CONSIGNE
Traduisez en anglais cette phrase de l'extrait juridique : « Le moyen tiré de l'insuffisance de motivation doit ainsi être écarté. »
#### TEXTE DE LA PAGE
5. En premier lieu, par un arrêté n° 17-3377 du 10 novembre 2017, régulièrement publié au bulletin d'informations administratives du même jour, le préfet de la Seine-Saint-Denis a donné délégation à M. D... C..., sous-préfet, à l'effet de signer notamment, dans les limites de l'arrondissement du Raincy, les arrêtés refusant ou retirant un titre de séjour, portant obligation de quitter le territoire français et fixant le pays de renvoi et interdisant le retour sur le territoire français. Par suite, le moyen tiré de l'incompétence dont serait entachée la décision attaquée doit être écarté.

6. En deuxième lieu, la décision attaquée vise notamment les articles L. 313-11 11° et 7°, L. 314-11 2°, L. 511-1 I 3° et L. 511-1 II du code de l'entrée et du séjour des étrangers et du droit d'asile. Elle indique, en outre, que la situation de Mme A..., ressortissante camerounaise, a été évaluée par un collège de trois médecins de l'Office français de l'immigration et de l'intégration qui a considéré que si son état de santé nécessitait une prise en charge médicale dont le défaut pourrait entraîner des conséquences d'une exceptionnelle gravité, elle pouvait bénéficier d'une prise en charge idoine dans son pays d'origine. Elle rappelle également la situation familiale de l'intéressée. Par suite, l'arrêté en litige comporte les considérations de droit et de fait qui en constituent le fondement. Le moyen tiré de l'insuffisance de motivation doit ainsi être écarté.
########
#### LES DONNÉES
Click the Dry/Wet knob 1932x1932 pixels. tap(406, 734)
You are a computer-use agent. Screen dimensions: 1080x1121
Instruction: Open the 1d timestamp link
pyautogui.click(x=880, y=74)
########
RÉSULTAT ATTENDU
The plea alleging insufficient reasoning must therefore be dismissed.